I hit a block like Samsdram here
Basically, I extended the header of the .fsy file to include precedence like so:
......
%nonassoc UMINUS
....
and then the rules of the grammar like so:
...
Expr:
| MINUS Expr %prec UMINUS { Negative ($2) }
...
also, the definition of the AST:
...
and Expr =
| Negative of Expr
.....
but still get a parser error when trying to parse the expression mentioned above.

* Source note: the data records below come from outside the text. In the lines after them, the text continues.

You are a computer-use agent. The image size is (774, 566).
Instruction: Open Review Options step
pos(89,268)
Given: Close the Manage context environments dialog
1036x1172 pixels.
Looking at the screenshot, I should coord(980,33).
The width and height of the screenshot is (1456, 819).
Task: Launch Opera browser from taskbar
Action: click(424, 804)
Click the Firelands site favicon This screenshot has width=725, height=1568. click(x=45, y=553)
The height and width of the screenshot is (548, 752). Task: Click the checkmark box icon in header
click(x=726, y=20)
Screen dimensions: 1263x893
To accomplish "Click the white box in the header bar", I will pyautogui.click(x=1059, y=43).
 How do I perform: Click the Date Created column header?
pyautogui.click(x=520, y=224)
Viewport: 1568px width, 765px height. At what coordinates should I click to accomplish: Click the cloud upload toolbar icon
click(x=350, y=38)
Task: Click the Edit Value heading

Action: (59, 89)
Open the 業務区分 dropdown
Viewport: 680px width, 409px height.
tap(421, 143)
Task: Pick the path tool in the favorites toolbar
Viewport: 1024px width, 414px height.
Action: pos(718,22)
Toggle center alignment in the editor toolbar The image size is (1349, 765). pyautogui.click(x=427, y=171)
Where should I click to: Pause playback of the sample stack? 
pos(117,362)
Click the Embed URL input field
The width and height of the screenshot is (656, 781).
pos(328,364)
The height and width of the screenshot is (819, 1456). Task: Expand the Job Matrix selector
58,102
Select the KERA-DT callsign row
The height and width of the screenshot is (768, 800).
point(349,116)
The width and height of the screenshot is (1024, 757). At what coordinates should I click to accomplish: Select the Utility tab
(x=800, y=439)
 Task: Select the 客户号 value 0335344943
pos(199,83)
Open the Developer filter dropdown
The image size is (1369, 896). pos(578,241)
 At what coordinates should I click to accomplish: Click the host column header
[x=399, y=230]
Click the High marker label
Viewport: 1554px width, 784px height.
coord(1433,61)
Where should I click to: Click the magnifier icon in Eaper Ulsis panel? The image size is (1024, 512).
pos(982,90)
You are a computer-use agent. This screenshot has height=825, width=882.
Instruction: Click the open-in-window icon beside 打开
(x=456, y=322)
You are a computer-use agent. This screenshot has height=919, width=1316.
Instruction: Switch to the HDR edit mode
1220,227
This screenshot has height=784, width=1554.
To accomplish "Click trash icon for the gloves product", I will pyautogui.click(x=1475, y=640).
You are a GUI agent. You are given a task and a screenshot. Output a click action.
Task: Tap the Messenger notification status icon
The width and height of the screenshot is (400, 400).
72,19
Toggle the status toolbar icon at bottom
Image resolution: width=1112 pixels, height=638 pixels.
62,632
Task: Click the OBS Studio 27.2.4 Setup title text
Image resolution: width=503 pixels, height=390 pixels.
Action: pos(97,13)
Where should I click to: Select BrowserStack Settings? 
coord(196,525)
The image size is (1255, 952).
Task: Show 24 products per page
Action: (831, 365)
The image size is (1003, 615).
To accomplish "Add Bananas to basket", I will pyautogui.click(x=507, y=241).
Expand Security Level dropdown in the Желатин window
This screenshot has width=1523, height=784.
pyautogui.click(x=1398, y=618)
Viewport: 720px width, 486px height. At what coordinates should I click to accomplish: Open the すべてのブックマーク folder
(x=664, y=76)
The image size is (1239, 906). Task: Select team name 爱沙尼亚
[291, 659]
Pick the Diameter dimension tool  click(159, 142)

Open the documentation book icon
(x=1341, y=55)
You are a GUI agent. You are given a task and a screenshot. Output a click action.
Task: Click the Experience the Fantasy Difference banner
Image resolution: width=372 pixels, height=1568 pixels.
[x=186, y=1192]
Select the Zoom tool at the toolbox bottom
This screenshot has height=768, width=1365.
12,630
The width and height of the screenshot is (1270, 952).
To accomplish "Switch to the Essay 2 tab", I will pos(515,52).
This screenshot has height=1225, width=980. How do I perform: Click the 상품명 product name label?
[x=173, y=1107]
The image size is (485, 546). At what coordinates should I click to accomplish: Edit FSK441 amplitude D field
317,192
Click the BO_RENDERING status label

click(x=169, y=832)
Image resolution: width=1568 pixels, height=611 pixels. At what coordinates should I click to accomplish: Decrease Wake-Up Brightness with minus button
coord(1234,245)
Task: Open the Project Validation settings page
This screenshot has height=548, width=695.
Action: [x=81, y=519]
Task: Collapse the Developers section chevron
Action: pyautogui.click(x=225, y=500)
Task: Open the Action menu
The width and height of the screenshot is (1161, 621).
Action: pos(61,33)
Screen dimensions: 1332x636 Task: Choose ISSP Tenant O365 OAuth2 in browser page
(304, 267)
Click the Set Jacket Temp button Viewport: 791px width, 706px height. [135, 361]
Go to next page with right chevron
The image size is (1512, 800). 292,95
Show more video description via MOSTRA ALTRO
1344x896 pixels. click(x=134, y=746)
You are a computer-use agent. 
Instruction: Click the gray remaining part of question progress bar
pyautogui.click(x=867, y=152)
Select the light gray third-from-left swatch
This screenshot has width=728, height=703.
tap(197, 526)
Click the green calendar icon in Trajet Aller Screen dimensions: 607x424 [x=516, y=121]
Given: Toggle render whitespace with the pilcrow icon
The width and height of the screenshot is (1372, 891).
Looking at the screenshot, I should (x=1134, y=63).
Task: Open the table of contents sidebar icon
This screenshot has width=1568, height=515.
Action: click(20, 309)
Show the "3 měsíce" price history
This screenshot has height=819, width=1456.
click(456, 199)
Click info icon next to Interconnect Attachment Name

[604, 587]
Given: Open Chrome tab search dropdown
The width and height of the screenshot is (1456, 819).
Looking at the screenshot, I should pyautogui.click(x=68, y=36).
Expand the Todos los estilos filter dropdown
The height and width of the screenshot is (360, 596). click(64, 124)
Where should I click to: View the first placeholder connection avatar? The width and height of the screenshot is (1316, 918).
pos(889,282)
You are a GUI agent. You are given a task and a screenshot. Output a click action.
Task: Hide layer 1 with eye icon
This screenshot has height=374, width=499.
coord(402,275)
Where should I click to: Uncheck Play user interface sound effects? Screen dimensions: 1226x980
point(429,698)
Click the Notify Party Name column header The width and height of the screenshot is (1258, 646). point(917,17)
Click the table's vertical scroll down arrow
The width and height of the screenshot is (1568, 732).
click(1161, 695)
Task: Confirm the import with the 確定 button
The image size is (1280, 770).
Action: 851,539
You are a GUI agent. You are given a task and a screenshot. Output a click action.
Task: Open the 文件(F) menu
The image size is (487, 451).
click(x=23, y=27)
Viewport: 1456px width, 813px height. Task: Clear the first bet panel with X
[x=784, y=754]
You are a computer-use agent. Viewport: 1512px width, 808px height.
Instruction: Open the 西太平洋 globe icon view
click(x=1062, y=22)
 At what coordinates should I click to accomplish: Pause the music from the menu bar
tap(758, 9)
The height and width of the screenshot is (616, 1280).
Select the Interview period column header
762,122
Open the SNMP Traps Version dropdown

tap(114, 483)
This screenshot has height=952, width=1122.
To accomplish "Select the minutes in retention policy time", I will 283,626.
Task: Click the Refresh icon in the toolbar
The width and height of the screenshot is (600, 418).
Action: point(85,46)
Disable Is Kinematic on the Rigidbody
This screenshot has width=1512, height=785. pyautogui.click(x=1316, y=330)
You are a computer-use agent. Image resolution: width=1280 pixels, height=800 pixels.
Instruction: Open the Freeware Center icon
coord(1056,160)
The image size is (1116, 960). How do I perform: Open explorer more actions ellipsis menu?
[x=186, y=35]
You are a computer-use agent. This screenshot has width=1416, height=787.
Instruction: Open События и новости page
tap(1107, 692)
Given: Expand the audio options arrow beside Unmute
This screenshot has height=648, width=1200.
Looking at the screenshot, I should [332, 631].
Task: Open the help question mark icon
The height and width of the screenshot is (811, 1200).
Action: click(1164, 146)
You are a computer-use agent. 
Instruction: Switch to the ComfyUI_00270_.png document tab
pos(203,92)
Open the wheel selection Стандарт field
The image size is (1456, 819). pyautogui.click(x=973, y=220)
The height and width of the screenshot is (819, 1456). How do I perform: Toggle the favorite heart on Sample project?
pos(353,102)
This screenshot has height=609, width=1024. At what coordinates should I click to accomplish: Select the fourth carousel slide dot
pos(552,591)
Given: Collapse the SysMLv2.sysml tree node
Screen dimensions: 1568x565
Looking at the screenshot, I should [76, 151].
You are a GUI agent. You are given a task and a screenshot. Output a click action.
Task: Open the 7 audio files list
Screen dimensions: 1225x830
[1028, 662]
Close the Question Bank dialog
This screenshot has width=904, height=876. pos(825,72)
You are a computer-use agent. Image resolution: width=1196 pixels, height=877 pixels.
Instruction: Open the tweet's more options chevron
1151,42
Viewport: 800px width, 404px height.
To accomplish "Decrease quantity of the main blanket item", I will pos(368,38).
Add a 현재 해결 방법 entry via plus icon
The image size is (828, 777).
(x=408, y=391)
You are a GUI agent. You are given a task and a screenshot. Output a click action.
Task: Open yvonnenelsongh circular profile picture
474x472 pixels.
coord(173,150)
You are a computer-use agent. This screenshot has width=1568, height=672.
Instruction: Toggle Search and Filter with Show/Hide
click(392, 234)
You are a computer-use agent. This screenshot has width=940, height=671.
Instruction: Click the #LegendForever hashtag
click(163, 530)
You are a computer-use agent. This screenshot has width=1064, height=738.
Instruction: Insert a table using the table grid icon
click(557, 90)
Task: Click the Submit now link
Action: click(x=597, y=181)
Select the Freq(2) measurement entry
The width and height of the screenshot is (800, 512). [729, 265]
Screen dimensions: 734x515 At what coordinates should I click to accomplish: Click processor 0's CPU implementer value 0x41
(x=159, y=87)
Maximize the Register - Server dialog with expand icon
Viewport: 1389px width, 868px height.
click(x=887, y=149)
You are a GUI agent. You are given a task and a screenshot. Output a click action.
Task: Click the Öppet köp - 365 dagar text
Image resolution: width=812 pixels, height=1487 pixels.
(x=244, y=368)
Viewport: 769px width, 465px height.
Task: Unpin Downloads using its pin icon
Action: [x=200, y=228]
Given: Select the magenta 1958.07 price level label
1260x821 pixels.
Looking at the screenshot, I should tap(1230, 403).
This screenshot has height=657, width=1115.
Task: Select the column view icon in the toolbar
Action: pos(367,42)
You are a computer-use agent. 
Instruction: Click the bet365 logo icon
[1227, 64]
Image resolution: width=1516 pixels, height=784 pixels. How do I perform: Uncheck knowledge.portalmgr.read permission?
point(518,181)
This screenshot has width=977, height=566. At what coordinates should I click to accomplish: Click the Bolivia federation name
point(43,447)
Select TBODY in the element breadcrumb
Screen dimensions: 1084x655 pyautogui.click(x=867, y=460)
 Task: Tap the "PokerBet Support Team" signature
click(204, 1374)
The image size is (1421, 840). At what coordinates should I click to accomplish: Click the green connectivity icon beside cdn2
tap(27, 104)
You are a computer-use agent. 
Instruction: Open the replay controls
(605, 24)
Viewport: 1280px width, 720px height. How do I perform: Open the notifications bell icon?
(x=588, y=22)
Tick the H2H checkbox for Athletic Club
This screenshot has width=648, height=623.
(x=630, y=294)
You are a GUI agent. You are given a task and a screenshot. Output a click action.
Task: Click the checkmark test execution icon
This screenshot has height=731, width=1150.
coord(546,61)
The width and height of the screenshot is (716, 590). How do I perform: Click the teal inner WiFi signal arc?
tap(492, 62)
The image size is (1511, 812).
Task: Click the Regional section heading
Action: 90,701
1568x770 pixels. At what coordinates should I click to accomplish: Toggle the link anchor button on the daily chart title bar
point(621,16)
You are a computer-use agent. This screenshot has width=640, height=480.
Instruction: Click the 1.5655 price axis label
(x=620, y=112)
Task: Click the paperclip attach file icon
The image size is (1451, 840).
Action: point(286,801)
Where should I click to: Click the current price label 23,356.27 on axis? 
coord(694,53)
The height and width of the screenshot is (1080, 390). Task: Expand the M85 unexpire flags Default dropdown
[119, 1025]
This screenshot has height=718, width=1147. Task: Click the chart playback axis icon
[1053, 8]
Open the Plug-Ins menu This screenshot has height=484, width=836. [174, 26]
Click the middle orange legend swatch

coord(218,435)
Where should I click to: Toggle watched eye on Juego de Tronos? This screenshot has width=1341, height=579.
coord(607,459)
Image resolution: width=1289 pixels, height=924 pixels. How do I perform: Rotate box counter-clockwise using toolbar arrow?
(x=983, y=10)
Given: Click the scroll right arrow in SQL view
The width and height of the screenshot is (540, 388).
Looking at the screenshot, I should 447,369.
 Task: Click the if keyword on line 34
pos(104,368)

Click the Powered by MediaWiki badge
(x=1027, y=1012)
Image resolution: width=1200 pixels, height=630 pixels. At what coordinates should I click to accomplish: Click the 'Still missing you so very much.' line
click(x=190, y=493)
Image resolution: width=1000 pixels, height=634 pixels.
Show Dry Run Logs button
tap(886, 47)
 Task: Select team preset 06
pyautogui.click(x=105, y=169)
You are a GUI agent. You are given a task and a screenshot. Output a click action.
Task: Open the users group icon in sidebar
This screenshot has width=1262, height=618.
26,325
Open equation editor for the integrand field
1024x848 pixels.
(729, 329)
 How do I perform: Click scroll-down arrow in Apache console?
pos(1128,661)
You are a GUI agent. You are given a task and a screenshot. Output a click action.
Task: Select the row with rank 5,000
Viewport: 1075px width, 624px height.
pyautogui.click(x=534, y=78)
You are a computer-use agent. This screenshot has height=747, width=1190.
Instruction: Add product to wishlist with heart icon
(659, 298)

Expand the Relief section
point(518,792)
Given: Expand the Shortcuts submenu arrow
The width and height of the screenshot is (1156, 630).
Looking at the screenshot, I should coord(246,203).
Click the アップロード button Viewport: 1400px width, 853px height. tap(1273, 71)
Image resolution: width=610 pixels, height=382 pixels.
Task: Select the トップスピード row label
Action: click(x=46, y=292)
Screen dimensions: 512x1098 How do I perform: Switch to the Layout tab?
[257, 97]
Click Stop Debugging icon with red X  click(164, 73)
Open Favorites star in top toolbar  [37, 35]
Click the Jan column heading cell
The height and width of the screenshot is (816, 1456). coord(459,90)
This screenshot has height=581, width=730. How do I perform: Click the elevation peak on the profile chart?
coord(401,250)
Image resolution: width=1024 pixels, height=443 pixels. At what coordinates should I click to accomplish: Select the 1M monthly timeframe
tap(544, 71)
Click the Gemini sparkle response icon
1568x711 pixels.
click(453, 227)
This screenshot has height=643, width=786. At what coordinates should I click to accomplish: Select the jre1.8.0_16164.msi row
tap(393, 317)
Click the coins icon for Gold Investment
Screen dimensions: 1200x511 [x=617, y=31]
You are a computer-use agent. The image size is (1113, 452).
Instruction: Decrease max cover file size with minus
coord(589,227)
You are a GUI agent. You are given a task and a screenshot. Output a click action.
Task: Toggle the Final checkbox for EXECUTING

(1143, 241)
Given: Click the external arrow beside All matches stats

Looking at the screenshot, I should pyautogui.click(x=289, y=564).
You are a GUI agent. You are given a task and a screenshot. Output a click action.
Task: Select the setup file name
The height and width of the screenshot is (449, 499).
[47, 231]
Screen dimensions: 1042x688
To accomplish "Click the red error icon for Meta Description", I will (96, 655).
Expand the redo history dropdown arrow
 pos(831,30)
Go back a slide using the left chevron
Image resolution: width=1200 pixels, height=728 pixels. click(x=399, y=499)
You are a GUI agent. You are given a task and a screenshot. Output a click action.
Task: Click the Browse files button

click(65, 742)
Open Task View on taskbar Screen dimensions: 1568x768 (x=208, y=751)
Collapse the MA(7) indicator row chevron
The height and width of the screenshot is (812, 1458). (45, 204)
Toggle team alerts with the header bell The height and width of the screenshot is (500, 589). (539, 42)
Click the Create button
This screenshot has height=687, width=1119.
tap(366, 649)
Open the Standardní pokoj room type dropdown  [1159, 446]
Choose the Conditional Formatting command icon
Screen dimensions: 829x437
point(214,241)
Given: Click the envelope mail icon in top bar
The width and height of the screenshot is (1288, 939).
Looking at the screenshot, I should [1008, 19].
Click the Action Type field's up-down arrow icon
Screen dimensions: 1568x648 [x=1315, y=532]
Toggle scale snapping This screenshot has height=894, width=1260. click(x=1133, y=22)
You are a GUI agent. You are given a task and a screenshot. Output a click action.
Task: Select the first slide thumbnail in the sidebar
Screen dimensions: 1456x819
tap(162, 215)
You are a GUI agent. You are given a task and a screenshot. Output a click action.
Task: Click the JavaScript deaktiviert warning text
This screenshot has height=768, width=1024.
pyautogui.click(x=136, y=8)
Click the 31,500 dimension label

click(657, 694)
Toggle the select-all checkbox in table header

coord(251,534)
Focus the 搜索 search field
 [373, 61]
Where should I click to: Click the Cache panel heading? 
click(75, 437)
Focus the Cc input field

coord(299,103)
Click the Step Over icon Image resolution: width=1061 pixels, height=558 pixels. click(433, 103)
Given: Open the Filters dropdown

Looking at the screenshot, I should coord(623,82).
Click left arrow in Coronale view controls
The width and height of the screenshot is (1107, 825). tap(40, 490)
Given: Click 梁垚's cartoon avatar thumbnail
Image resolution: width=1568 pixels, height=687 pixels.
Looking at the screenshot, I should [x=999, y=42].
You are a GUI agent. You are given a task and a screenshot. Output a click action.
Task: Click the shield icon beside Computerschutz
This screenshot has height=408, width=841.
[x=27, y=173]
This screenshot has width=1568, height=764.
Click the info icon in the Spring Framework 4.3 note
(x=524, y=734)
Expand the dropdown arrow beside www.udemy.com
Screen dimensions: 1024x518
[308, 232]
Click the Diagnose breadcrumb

Any ideas what's missing? I read the source code of the F# compiler and it is not clear how they solve this, seems quite similar
EDIT
The precedences are ordered this way:
%left ASSIGN
%left AND OR
%left EQ NOTEQ LT LTE GTE GT
%left PLUS MINUS
%left ASTER SLASH
%nonassoc UMINUS
Had a play around and managed to get the precedence working without the need for %prec. Modified the starter a little though (more meaningful names)
Prog:
| Expression EOF { $1 }
Expression:
| Additive { $1 }
Additive:
| Multiplicative { $1 }
| Additive PLUS Multiplicative { Plus($1, $3) }
| Additive MINUS Multiplicative { Minus($1, $3) }
Multiplicative:
| Unary { $1 }
| Multiplicative ASTER Unary { Times($1, $3) }
| Multiplicative SLASH Unary { Divide($1, $3) }
Unary:
| Value { $1 }
| MINUS Value { Negative($2) }
Value:
| FLOAT { Value(Float($1)) }
| INT32 { Value(Integer($1)) }
| LPAREN Expression RPAREN { $2 }
I also grouped the expressions into a single variant, as I didn't like the way the starter done it. (was awkward to walk through it).
type Value =
| Float of Double
| Integer of Int32
| Expression of Expression
and Expression =
| Value of Value
| Negative of Expression
| Times of Expression * Expression
| Divide of Expression * Expression
| Plus of Expression * Expression
| Minus of Expression * Expression
and Equation =
| Equation of Expression
Taking code from my article Parsing text with Lex and Yacc (October 2007).
My precedences look like:
%left PLUS MINUS
%left TIMES DIVIDE
%nonassoc prec_uminus
%right POWER
%nonassoc FACTORIAL
and the yacc parsing code is:
expr:
| NUM { Num(float_of_string $1) }
| MINUS expr %prec prec_uminus { Neg $2 }
| expr FACTORIAL { Factorial $1 }
| expr PLUS expr { Add($1, $3) }
| expr MINUS expr { Sub($1, $3) }
| expr TIMES expr { Mul($1, $3) }
| expr DIVIDE expr { Div($1, $3) }
| expr POWER expr { Pow($1, $3) }
| OPEN expr CLOSE { $2 }
;
Looks equivalent. I don't suppose the problem is your use of UMINUS in capitals instead of prec_uminus in my case?
Another option is to split expr into several mutually-recursive parts, one for each precedence level.